After an apocalyptic chaos around the bank building, with bullets and vehicles flying around you, a hysterical chase right through Los Angeles follows in the Michael Bay tradition. A battalion of police cars, armored cars and helicopters tries to stop the ambulance, but Will turns out to be a gifted driver who manages to avoid them one by one. Danny is the wrought-up of the two, who goes over corpses if necessary. Will has seen enough corpses in his time as a marine and wants to go home as soon as possible, to his wife and child. Preferably without killing anyone. Then not 16 grand.

You should not question credibility in Michael Bay films. The fact that the robbers enter the bank without a mask or other disguise is therefore not an issue here. Neither is the wafer-thin story. We’d love to know more about how Will was adopted by the Sharp family, but we’re not getting an answer. The character of Gyllenhaal is little explored; Danny doesn’t become much more than a self-confessed career criminal with increasingly maniacal streaks. Even though he is played by Gyllenhaal, we as viewers don’t really care how he fares. How different it is with Will, who manages to win our sympathy. Of course Bay and screenwriter Chris Fedak pull out all the stops to like Will, he is destined to become the hero of the film. Subtle is different, but thanks to the fine performance of Yahya Abdul Mateen and also Gonzalez, the film gets away with it. Other roles, such as Garret Dillahunt as an eccentric LAPD chief who likes to drive around with his giant dog in a tiny car, and Keir O’Donnell as an FBI agent who we have yet to know is gay and who happened to have studied with Danny, are barely visible.

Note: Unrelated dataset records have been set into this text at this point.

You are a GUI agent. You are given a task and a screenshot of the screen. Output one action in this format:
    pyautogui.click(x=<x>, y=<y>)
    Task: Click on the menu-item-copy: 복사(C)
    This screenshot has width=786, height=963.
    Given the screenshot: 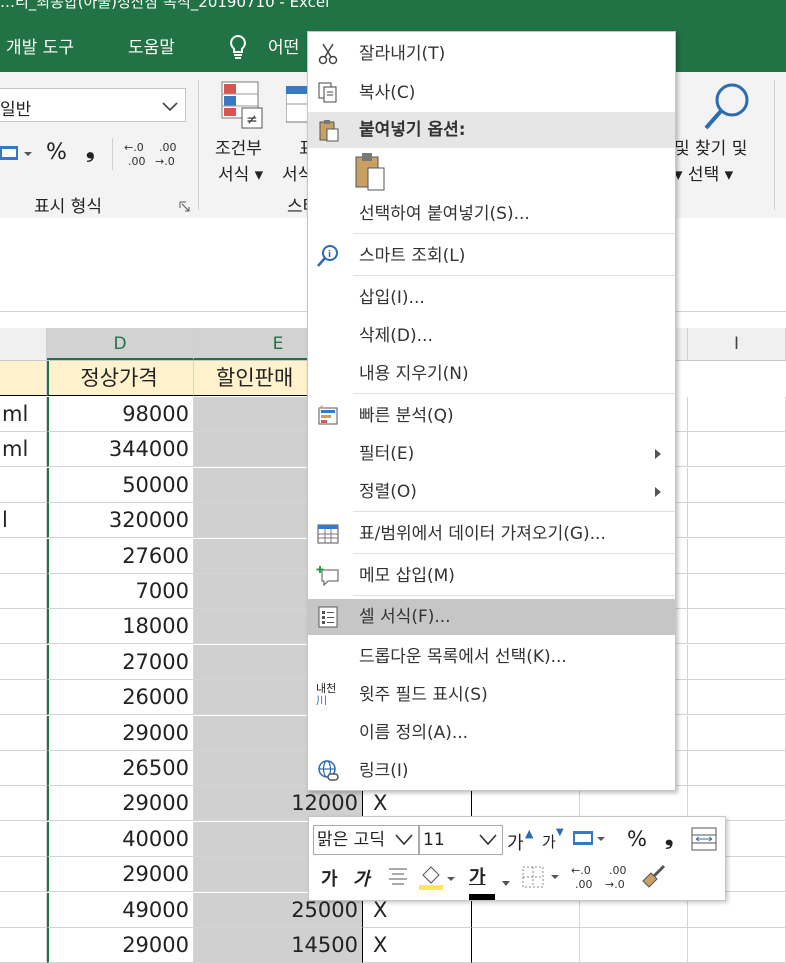 What is the action you would take?
    pyautogui.click(x=492, y=93)
    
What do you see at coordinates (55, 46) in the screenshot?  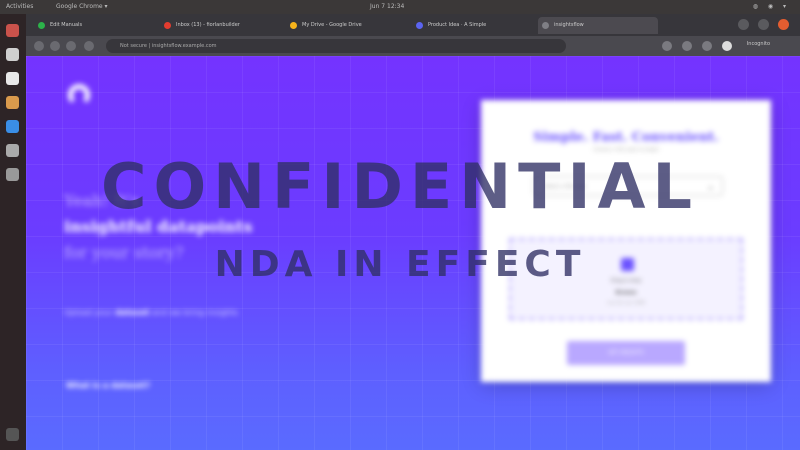 I see `forward-icon` at bounding box center [55, 46].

All attention is focused on the adrenaline rush of the chase, Zach fighting for his life, the crashes, the explosions and the gangster friends who are called in to find a way out of the situation Danny and Will find themselves in. Because of the way of filming – Bay is close to his characters and the film has been edited in a hurry, you get the feeling that you are right in the middle of the action. That ensures that, despite all those shortcomings in story and character development, you still go along with the hectic pace of ‘Ambulance’. But the playing time of 136 minutes has a disadvantage (for comparison, the Danish version was an hour (!) shorter). Had the film been edited a lot more efficiently – if only about 45 minutes had been cut out – then that would certainly have improved the entertainment of ‘Ambulance’!